What does COVID-19 enhance? – Depression and anxiety disorders related to lack of face-to-face social contact. – Brand-name universities offering online high school curriculum – Corporations’ level of comfort with the majority of their labor force being remote – Companies no longer providing computers to their employees – Depression in commercial real estate – esp office buildings. – Tribalism and mistrust of others – Tightening of pre-existing social networks – Delivery services – Corporate adoption of robotics and automation to ensure higher sanitation standards & reduce variable labor force availability. – Climate change advocacy (sudden drop in global pollution levels creating higher air and water quality) – Solo hobbies & sports – esp inside sports (e.g. knitting, playing music, homebrewing, yoga, cooking, yo-yo-ing, karate) – Membership- or subscription-based business models – Home exercise equipment sales (e.g. Peloton) – Self-stable and freezer-friendly food sales (maybe the US now gets shelf-stable milk) – JustWalkOut by Amazon – Demand for box seats at stadiums and theaters – Single-payer health care in the US – popularity of eSports – Disney divesting ESPN
What does COVID-19 make obsolete? – Casual physical contact with strangers – Business models based on confining strangers for a period of time (stadiums, theaters, cruise ships, airplanes, public transportation, professional sports) – Business models based on individual, retail sales – Globalization – Social pressure to attend events that you’d rather not attend. – work from home is no longer a differentiating HR benefit, it’s an expected part of the employment contract. – The decline of church-going (esp Catholic) in the US, and by extension the Boy Scouts. – General seating at stadiums and theatres. – Minimalism – checkout clerks – Co-working spaces
What does COVID-19 retrieve that had been obsolesced earlier? – “The milkman”, local businesses making regular deliveries in a localized area. – a need to ‘stock-up’ when something is available, for it may not be tomorrow (pantries, root cellars, and chest freezers) – Victory Gardens – Speakeasys (for dining and social experiences and gyms [1, 2], not just drinking) like this. – Drive-in Movie Theaters – Party lines (always on video multi-party video conferences) – “Back to the Land” movement – Offices (as opposed to cubicles or open-plan spaces)

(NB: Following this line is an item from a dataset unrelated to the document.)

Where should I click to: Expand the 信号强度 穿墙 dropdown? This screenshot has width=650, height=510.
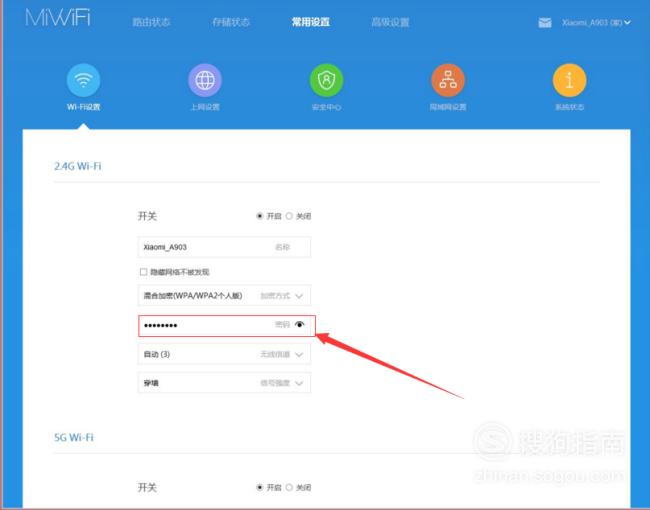(299, 383)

– investing in front yards over backyards
What does cultural phenomena does COVID-19 flip when pushed to extremes? – Continuous monitoring of individuals’ health in all locations accessible to the general public (e.g. fever monitoring in convenience stores) – Isolationism at micro and macro levels – Every neighborhood is “The Village” – Redundancy in supply chains, leading to greater expense and under utilized capacity.